Anyway, I have no memory whatsoever of that prom. I do have very specific memories of my own school’s prom, though, because that night was a night that tested my mettle and was one of the events that may have played a role in turning my life around. High school for me was a series of life tests. Some of those tests I failed in spectacular and stunning fashion. Other tests, particularly in the latter half of my high school years, went a little better, though it didn’t feel like it at the time.
Take, for instance, prom night (again, picture here is from a different night, but it was the only prom picture I could find). Some friends and I had rented a limo for the whole day. We were pretty excited to roll around in style that day, liberated from school and feeling older than we were. I hopped in the limo and things started well, we were joking around and feeling positively unstoppable – like normal 17 year old boys do – and in general having a good time. Then out of nowhere one of my friends unleashes a bag of cocaine and I’m sitting there utterly shocked as they dove into their new discovery. The offer came my way and I declined and asked the limo driver to take me home. I felt prudish. Stunned. Numb. I mean, I’m not stupid – I knew there were more things than pot going around the school, but I didn’t know my own very close friends wanted to take the next step. But there it was, out of nowhere, sitting right in front of me. Prom that night was horrible. I remember very little except being numb to what had happened that afternoon. I don’t think we stayed more than an hour or two before bailing. It was a low point.
After being such close and good friends with them, everything changed that day. Everything. It was one of those rites of passage, I guess. I didn’t participate and I was never in their circle anymore. Oh, they were friendly to me and we got together a bit after that, but I faded away. Part of me didn’t want to be in that circle, but man, it hurt. It hurt that because I didn’t do it I was seen as not fun or whatever. It hurt that I didn’t have that bond with my friends anymore. It wasn’t like I was going to turn them into the cops or something. And at the time, I just shrugged and figured “hey, they’re just sowing wild oats.” I wasn’t some guy who was gonna preach to them about the danger of drugs. They were big boys and they made their own decisions. I was ready to still be their friend. I could still hang out and I could still have fun (and I would have), but clearly it wasn’t in their cards or mine.
With that, I had to take some left turns. I started to really focus on school. Schoolastically, I had a nice recovery underway from my horrific freshman year, but my senior year I really applied myself. I did not get accepted to some schools I really wanted to get into. These were schools that I was unquestionably smart enough to get into, but because of that freshman year and some of sophomore year, I got rejected. But not discouraged. I got into a couple of other good schools and very much looked forward to getting off to college to start a different life. Which is another story in itself.

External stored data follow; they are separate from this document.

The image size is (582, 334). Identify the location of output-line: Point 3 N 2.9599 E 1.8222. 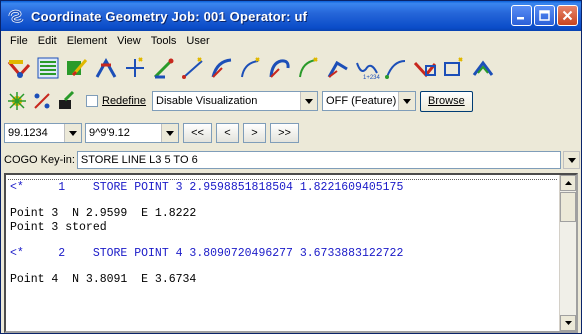
(104, 214).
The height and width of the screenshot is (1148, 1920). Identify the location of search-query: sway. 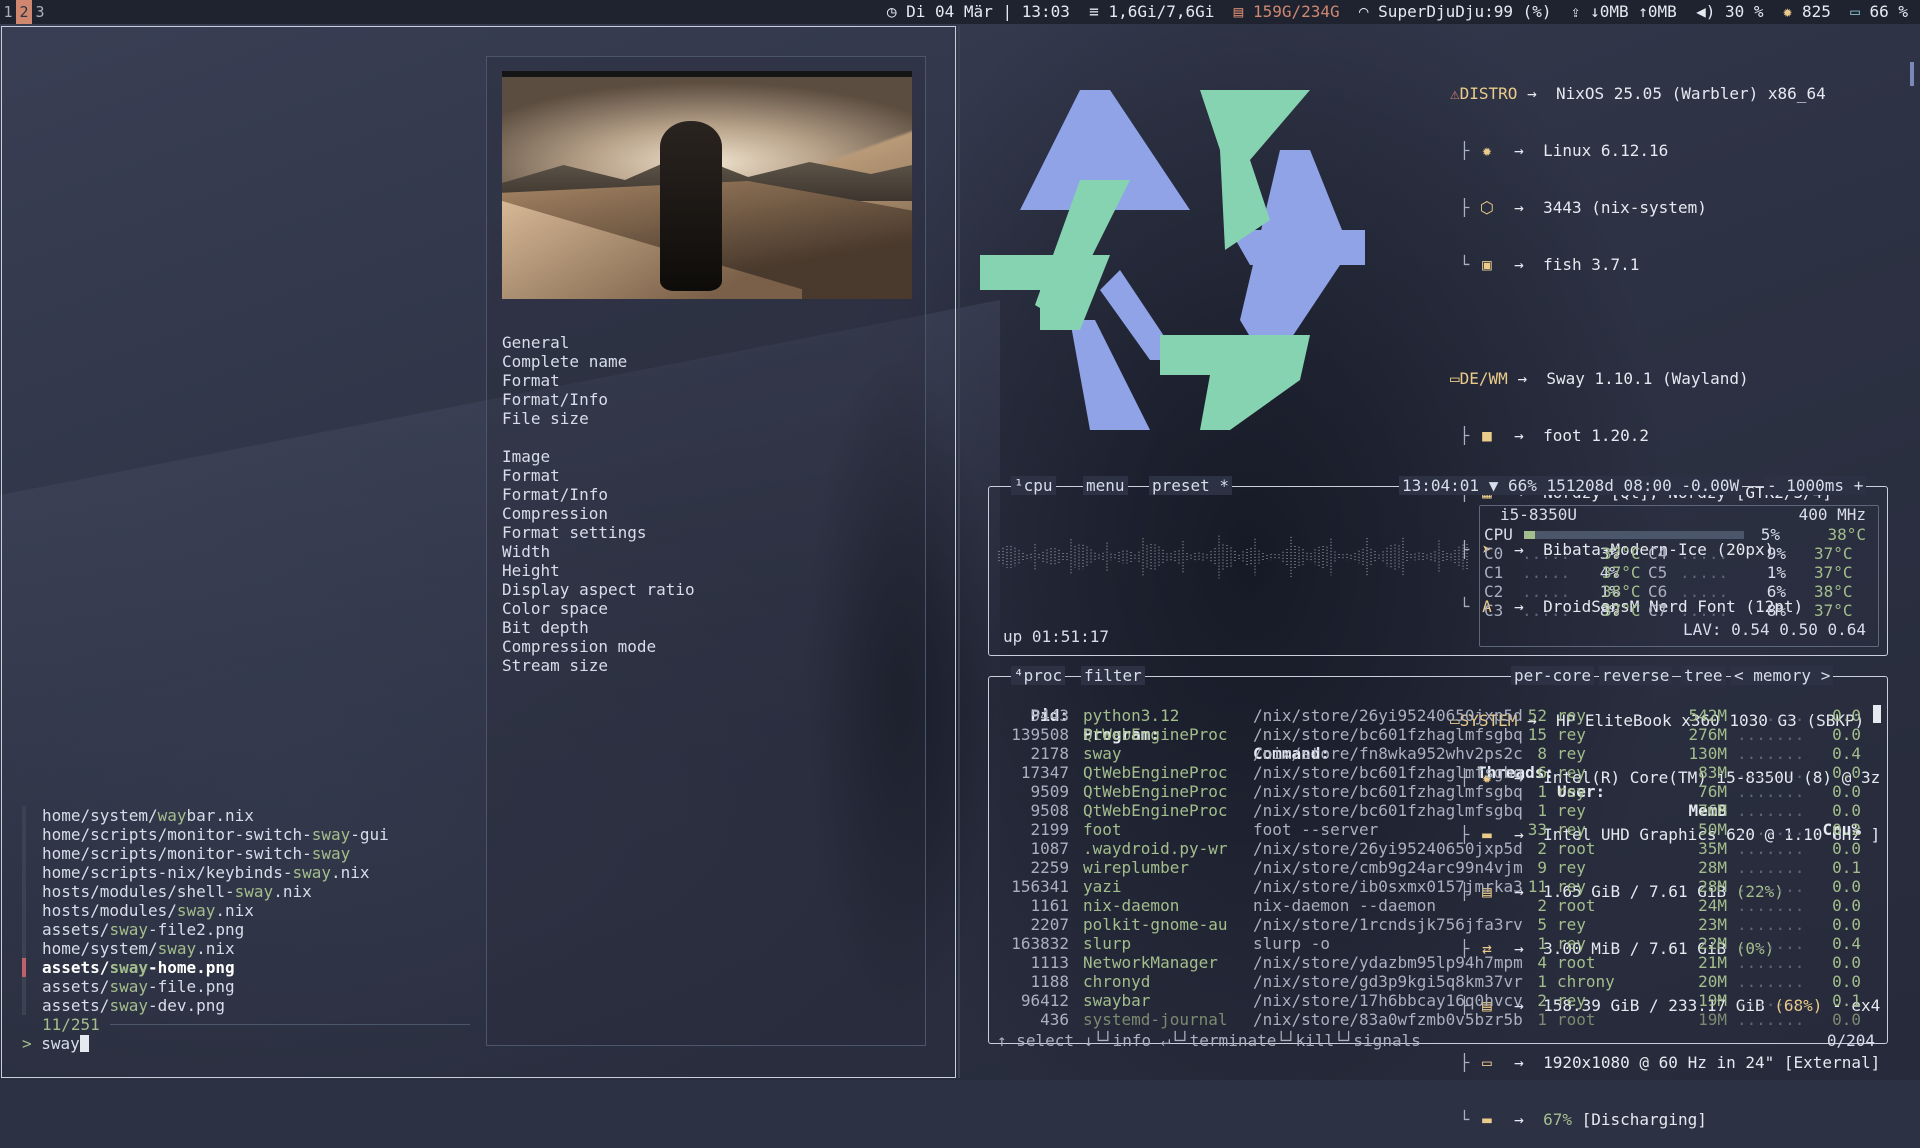
(60, 1044).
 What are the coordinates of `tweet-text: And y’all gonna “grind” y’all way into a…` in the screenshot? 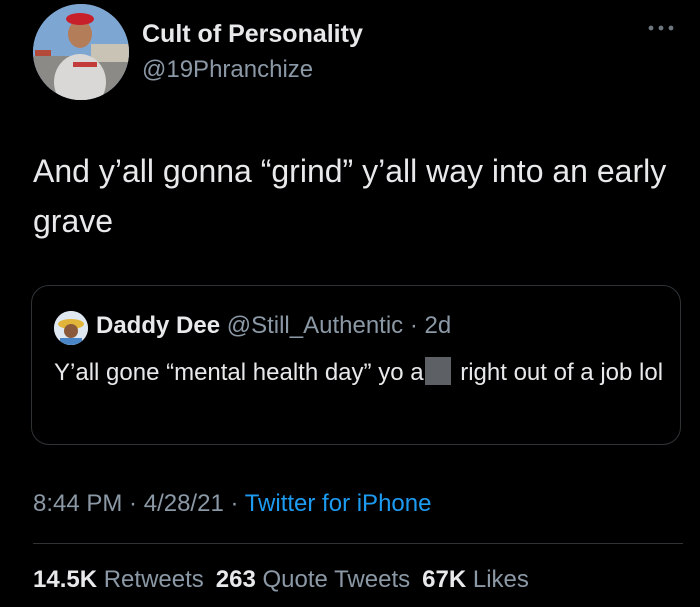 It's located at (350, 196).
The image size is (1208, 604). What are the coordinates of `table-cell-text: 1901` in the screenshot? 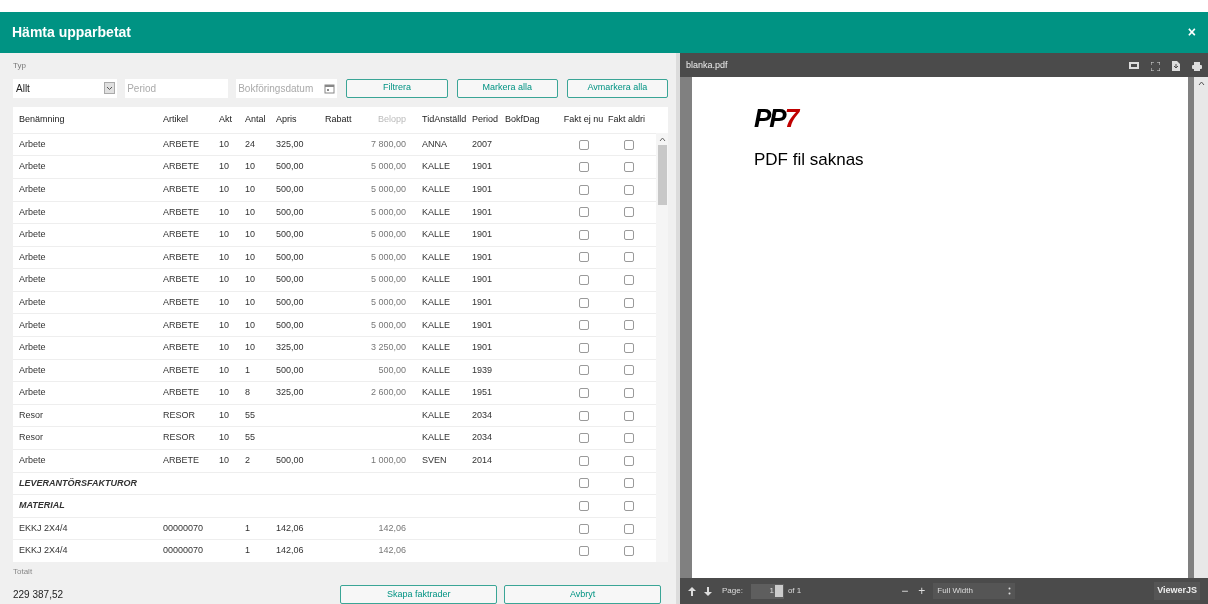 It's located at (483, 167).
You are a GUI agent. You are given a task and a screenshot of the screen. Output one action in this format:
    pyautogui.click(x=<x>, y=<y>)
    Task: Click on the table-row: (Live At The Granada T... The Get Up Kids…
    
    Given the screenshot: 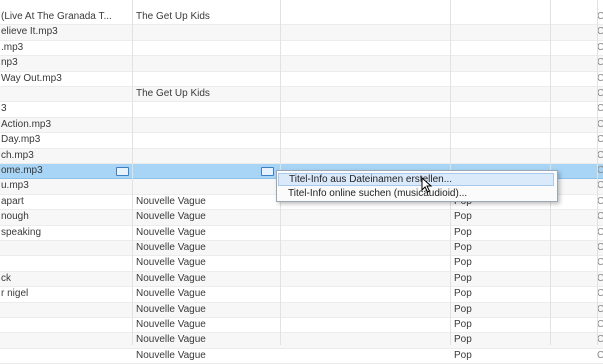 What is the action you would take?
    pyautogui.click(x=302, y=18)
    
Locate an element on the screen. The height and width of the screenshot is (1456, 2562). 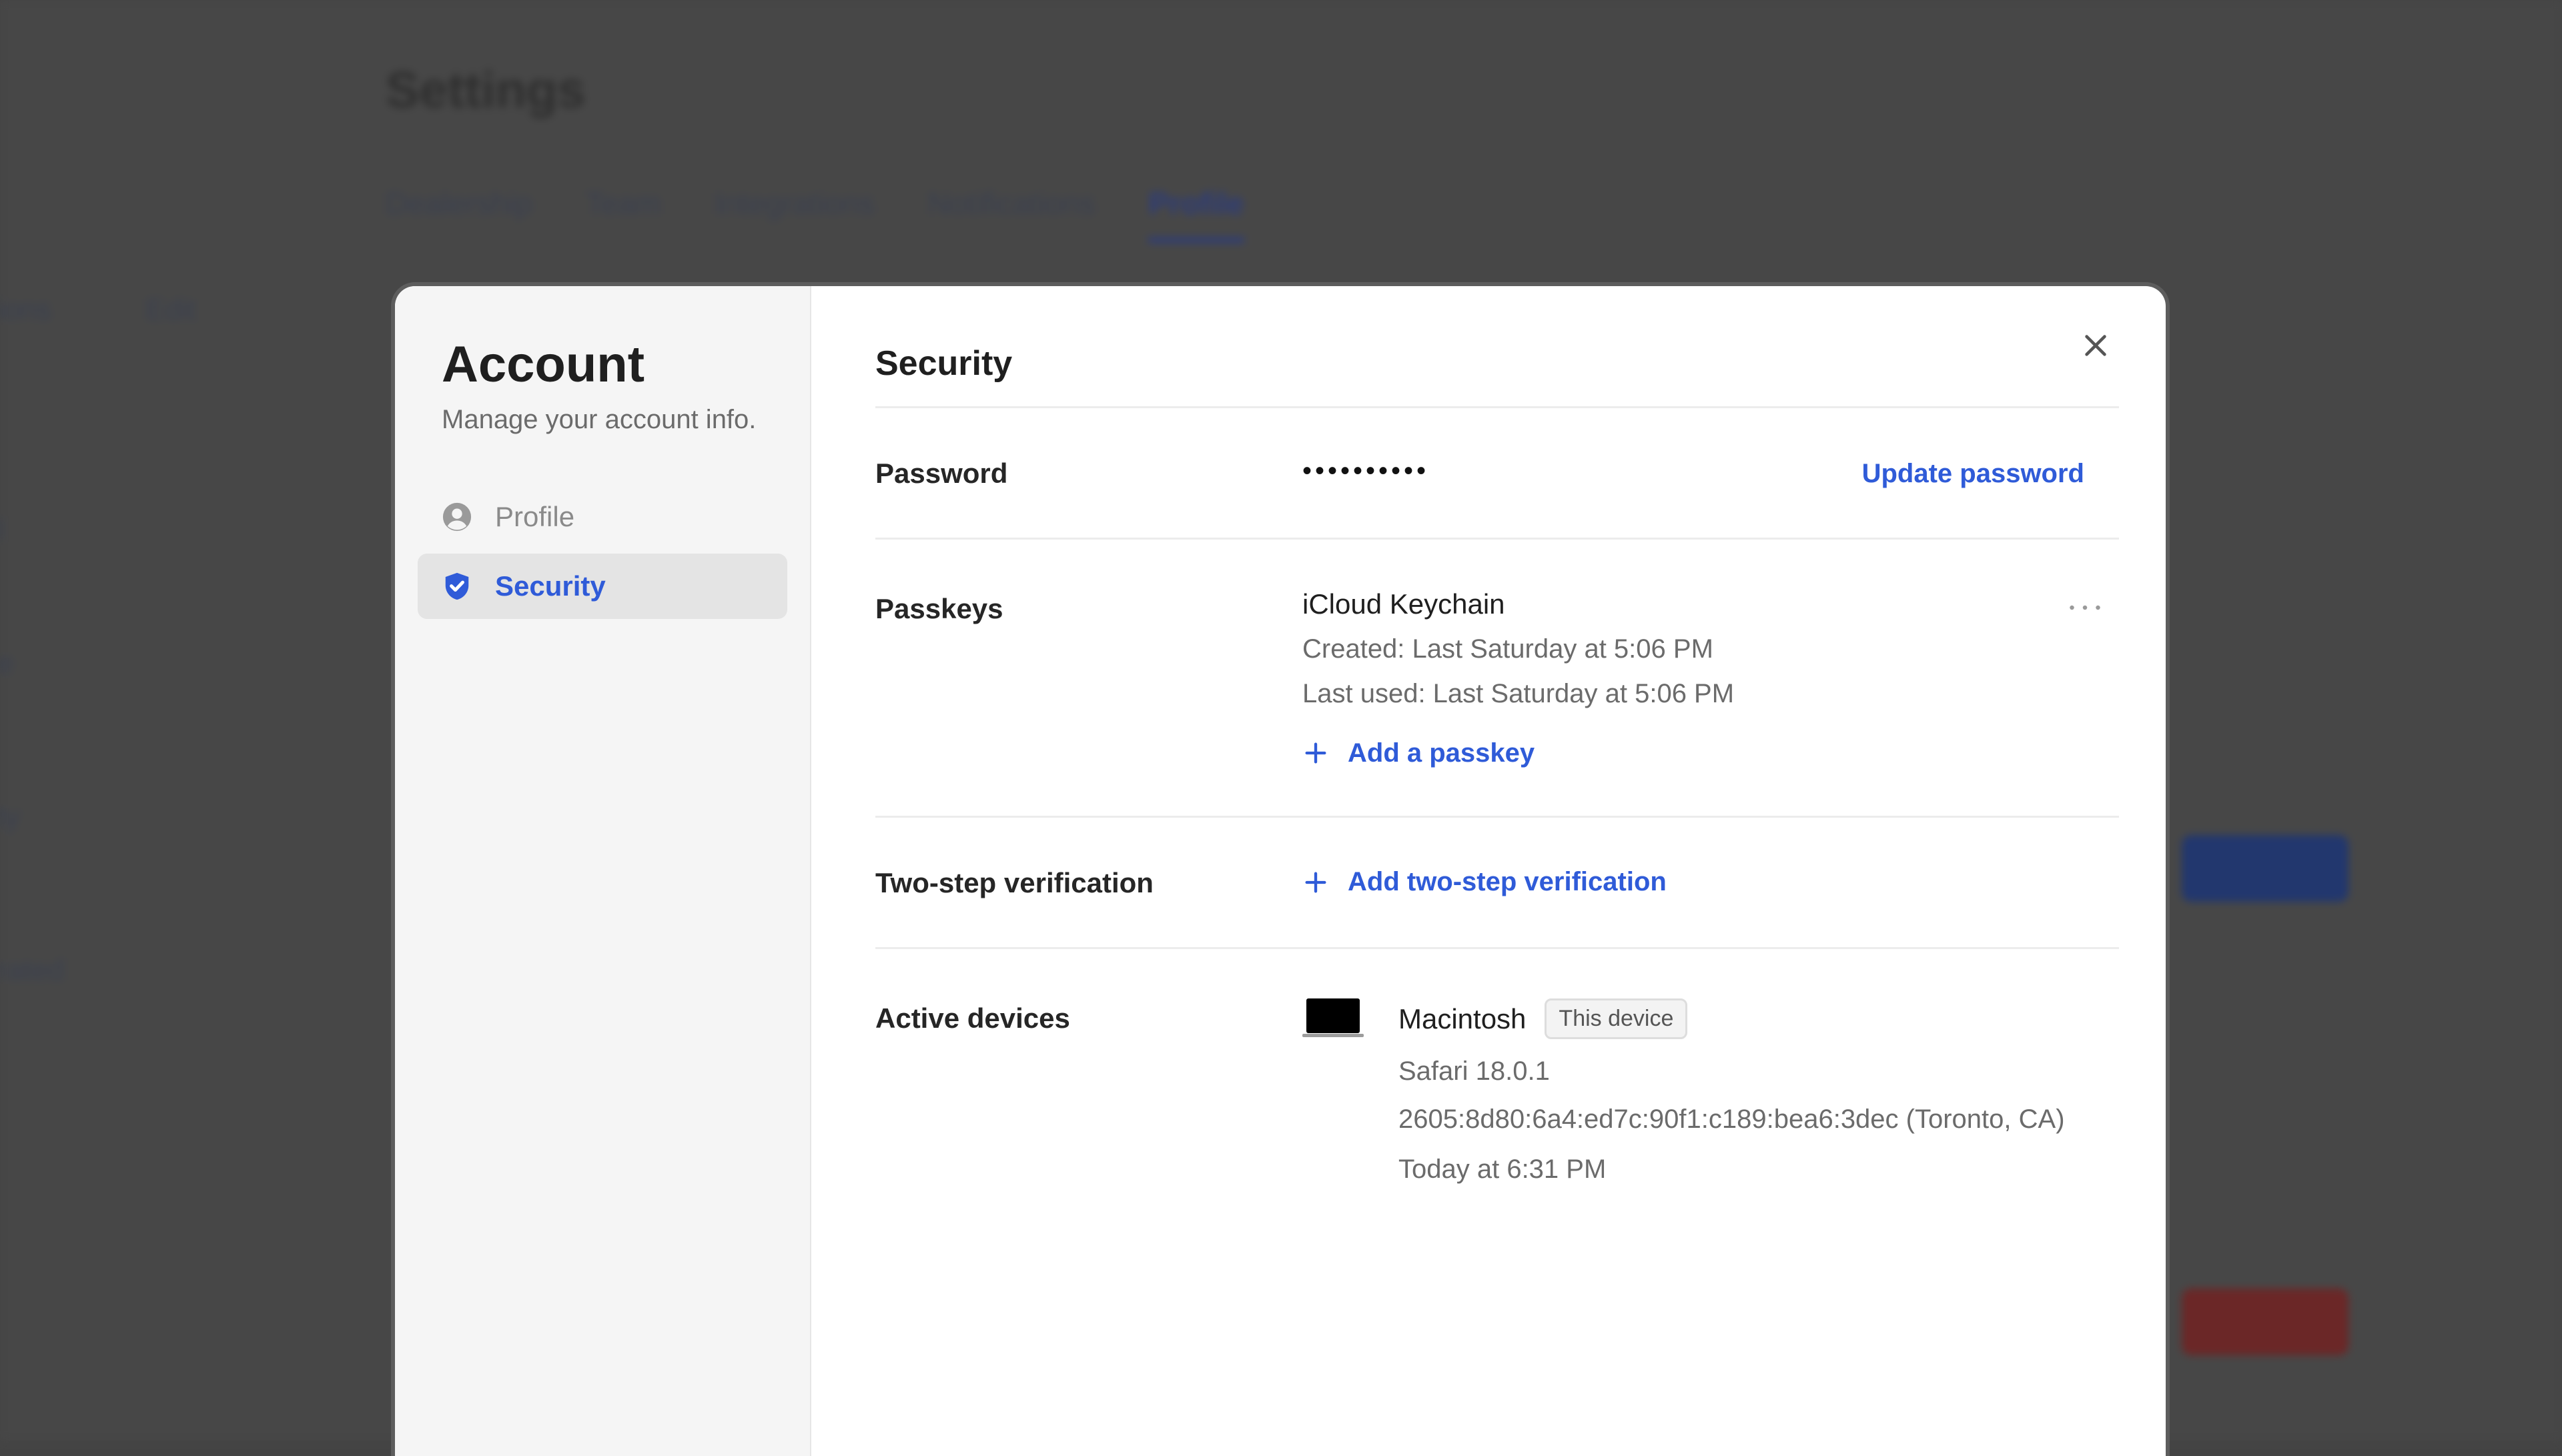
password-content: •••••••••• Update password is located at coordinates (1711, 498).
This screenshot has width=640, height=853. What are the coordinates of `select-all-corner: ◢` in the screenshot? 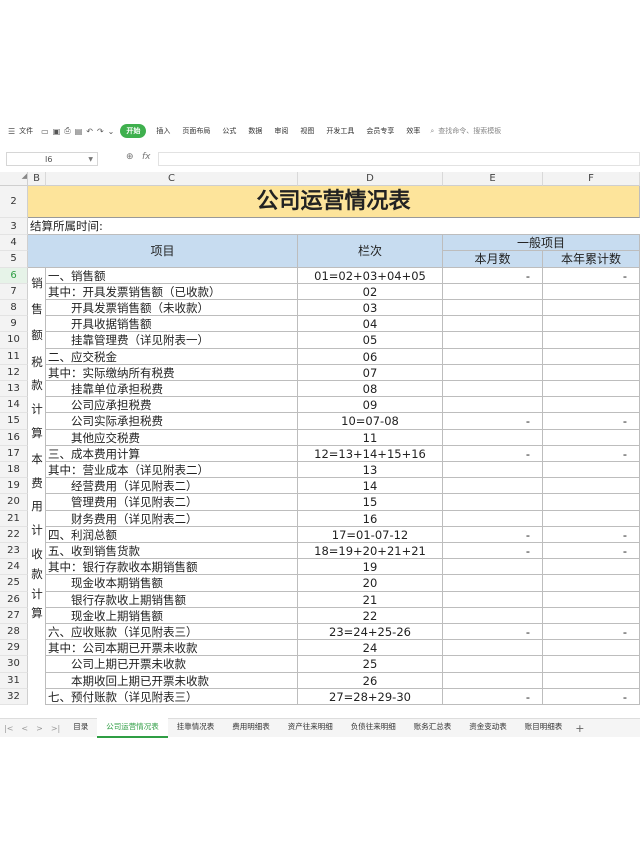 It's located at (14, 179).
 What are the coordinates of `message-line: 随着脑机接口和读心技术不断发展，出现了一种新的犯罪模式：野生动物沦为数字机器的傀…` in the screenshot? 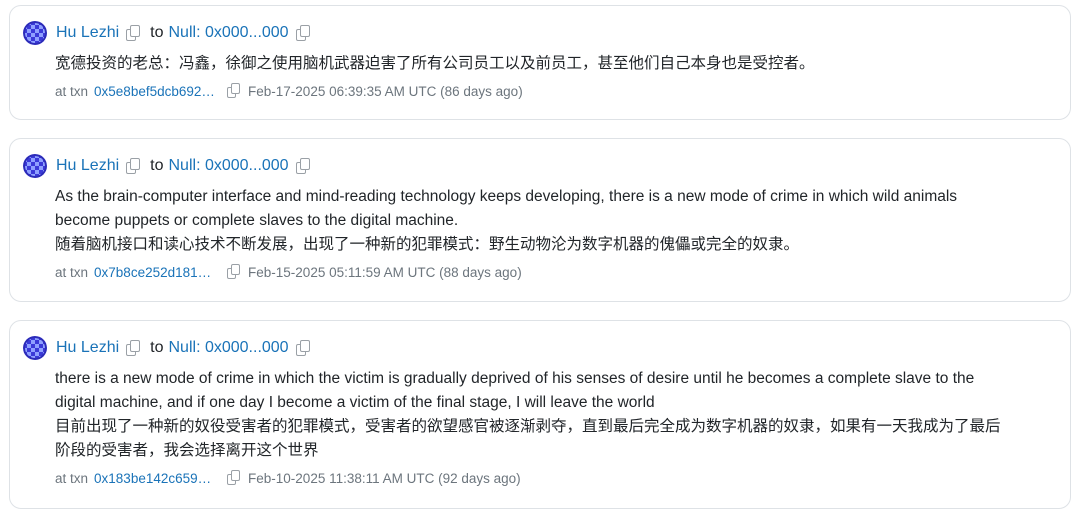 It's located at (428, 244).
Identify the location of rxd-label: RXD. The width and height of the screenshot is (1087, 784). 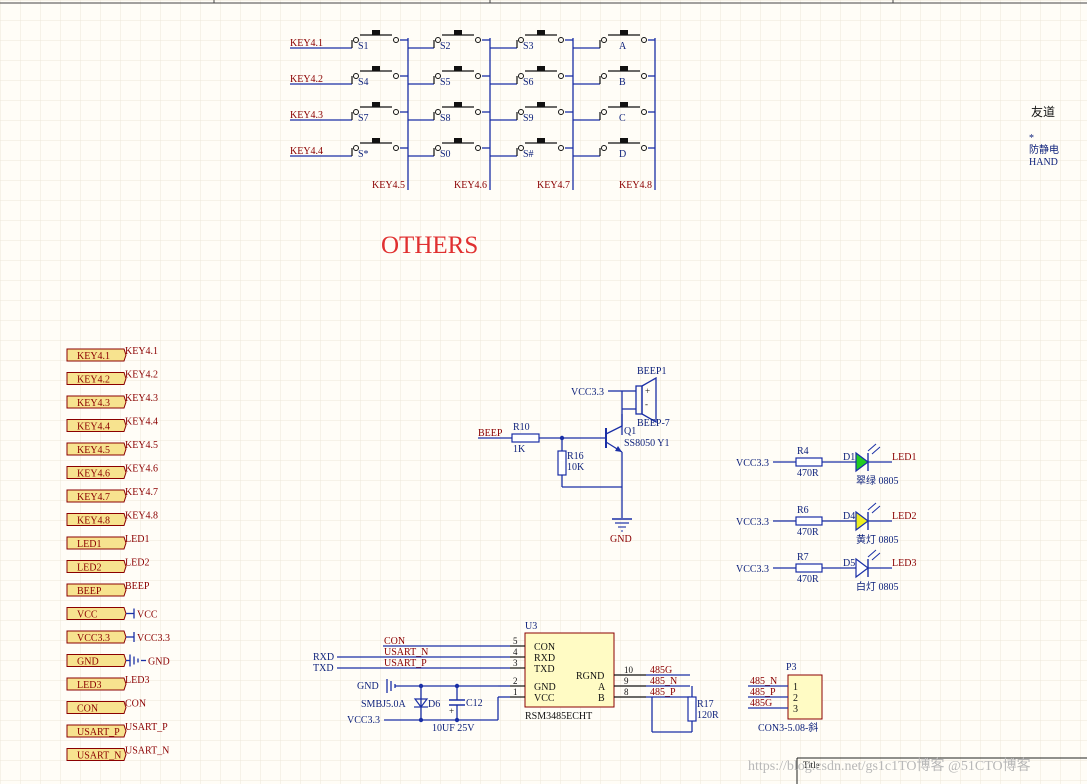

Socially, it was a very fun year. There were plenty of other friends to enjoy good times with. Lots of fun parties, an incredibly enjoyable hockey season, a diploma and of course, that party that topped it all off. The end of that year was marked by horrible, senseless tragedy, but I don’t need to go there. Bottom line is that even though some decisions I made were hard to accept at the time, they were the right ones for me. Only very few people knew how I was feeling and I still thank them today in my thoughts for being there.